== Work instruction ==
Write each record again exactly as it stands.

== Data for review ==
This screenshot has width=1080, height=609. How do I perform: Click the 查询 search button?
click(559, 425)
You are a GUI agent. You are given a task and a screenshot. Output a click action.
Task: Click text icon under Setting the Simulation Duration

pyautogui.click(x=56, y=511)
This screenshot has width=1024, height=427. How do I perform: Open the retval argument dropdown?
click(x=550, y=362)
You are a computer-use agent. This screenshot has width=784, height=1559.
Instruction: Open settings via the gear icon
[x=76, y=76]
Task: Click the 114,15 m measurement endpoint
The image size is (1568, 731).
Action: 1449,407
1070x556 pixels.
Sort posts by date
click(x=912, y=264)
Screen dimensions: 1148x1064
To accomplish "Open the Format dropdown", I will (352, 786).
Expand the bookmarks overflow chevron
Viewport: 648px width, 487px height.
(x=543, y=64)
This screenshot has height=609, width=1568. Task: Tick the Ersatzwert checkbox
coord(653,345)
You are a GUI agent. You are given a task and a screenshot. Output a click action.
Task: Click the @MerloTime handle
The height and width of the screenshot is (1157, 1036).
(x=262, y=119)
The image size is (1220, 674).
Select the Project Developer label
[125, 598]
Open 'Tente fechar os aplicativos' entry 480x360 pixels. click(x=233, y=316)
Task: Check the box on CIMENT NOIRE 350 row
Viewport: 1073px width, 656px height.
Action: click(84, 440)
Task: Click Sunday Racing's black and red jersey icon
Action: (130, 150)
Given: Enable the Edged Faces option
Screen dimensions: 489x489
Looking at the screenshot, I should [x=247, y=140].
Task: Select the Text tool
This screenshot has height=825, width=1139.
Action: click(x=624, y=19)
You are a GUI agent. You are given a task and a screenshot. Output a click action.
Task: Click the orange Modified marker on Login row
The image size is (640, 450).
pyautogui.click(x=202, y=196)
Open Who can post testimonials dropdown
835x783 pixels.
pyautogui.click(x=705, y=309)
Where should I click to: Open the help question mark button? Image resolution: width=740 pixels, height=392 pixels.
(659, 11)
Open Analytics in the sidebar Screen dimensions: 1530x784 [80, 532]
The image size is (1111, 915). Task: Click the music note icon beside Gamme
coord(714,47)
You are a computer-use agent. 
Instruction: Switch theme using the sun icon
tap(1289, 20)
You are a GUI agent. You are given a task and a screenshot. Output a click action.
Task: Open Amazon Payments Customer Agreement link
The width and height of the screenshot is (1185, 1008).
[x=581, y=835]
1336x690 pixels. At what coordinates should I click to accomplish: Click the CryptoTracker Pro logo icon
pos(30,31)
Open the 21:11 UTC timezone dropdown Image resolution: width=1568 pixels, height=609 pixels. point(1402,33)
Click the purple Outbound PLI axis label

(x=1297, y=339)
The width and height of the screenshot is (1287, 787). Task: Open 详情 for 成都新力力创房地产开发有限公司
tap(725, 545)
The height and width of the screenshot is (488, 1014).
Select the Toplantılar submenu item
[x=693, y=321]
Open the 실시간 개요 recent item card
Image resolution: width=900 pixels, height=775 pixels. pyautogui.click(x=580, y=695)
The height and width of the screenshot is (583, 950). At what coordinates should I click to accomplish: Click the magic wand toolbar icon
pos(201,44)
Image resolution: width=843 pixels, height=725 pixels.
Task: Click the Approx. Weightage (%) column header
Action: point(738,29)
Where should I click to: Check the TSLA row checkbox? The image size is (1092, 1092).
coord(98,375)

== Response to the exercise ==
This screenshot has width=1080, height=609. How do I perform: Click the 查询 search button?
click(559, 425)
You are a GUI agent. You are given a task and a screenshot. Output a click action.
Task: Click text icon under Setting the Simulation Duration

pyautogui.click(x=56, y=511)
This screenshot has width=1024, height=427. How do I perform: Open the retval argument dropdown?
click(x=550, y=362)
You are a computer-use agent. This screenshot has width=784, height=1559.
Instruction: Open settings via the gear icon
[x=76, y=76]
Task: Click the 114,15 m measurement endpoint
The image size is (1568, 731).
Action: 1449,407
1070x556 pixels.
Sort posts by date
click(x=912, y=264)
Screen dimensions: 1148x1064
To accomplish "Open the Format dropdown", I will (352, 786).
Expand the bookmarks overflow chevron
Viewport: 648px width, 487px height.
(x=543, y=64)
This screenshot has height=609, width=1568. Task: Tick the Ersatzwert checkbox
coord(653,345)
You are a GUI agent. You are given a task and a screenshot. Output a click action.
Task: Click the @MerloTime handle
The height and width of the screenshot is (1157, 1036).
(x=262, y=119)
The image size is (1220, 674).
Select the Project Developer label
[125, 598]
Open 'Tente fechar os aplicativos' entry 480x360 pixels. click(x=233, y=316)
Task: Check the box on CIMENT NOIRE 350 row
Viewport: 1073px width, 656px height.
Action: click(84, 440)
Task: Click Sunday Racing's black and red jersey icon
Action: (130, 150)
Given: Enable the Edged Faces option
Screen dimensions: 489x489
Looking at the screenshot, I should [x=247, y=140].
Task: Select the Text tool
This screenshot has height=825, width=1139.
Action: click(x=624, y=19)
You are a GUI agent. You are given a task and a screenshot. Output a click action.
Task: Click the orange Modified marker on Login row
The image size is (640, 450).
pyautogui.click(x=202, y=196)
Open Who can post testimonials dropdown
835x783 pixels.
pyautogui.click(x=705, y=309)
Where should I click to: Open the help question mark button? Image resolution: width=740 pixels, height=392 pixels.
(659, 11)
Open Analytics in the sidebar Screen dimensions: 1530x784 [80, 532]
The image size is (1111, 915). Task: Click the music note icon beside Gamme
coord(714,47)
You are a computer-use agent. 
Instruction: Switch theme using the sun icon
tap(1289, 20)
You are a GUI agent. You are given a task and a screenshot. Output a click action.
Task: Open Amazon Payments Customer Agreement link
The width and height of the screenshot is (1185, 1008).
[x=581, y=835]
1336x690 pixels. At what coordinates should I click to accomplish: Click the CryptoTracker Pro logo icon
pos(30,31)
Open the 21:11 UTC timezone dropdown Image resolution: width=1568 pixels, height=609 pixels. point(1402,33)
Click the purple Outbound PLI axis label

(x=1297, y=339)
The width and height of the screenshot is (1287, 787). Task: Open 详情 for 成都新力力创房地产开发有限公司
tap(725, 545)
The height and width of the screenshot is (488, 1014).
Select the Toplantılar submenu item
[x=693, y=321]
Open the 실시간 개요 recent item card
Image resolution: width=900 pixels, height=775 pixels. pyautogui.click(x=580, y=695)
The height and width of the screenshot is (583, 950). At what coordinates should I click to accomplish: Click the magic wand toolbar icon
pos(201,44)
Image resolution: width=843 pixels, height=725 pixels.
Task: Click the Approx. Weightage (%) column header
Action: point(738,29)
Where should I click to: Check the TSLA row checkbox? The image size is (1092, 1092).
coord(98,375)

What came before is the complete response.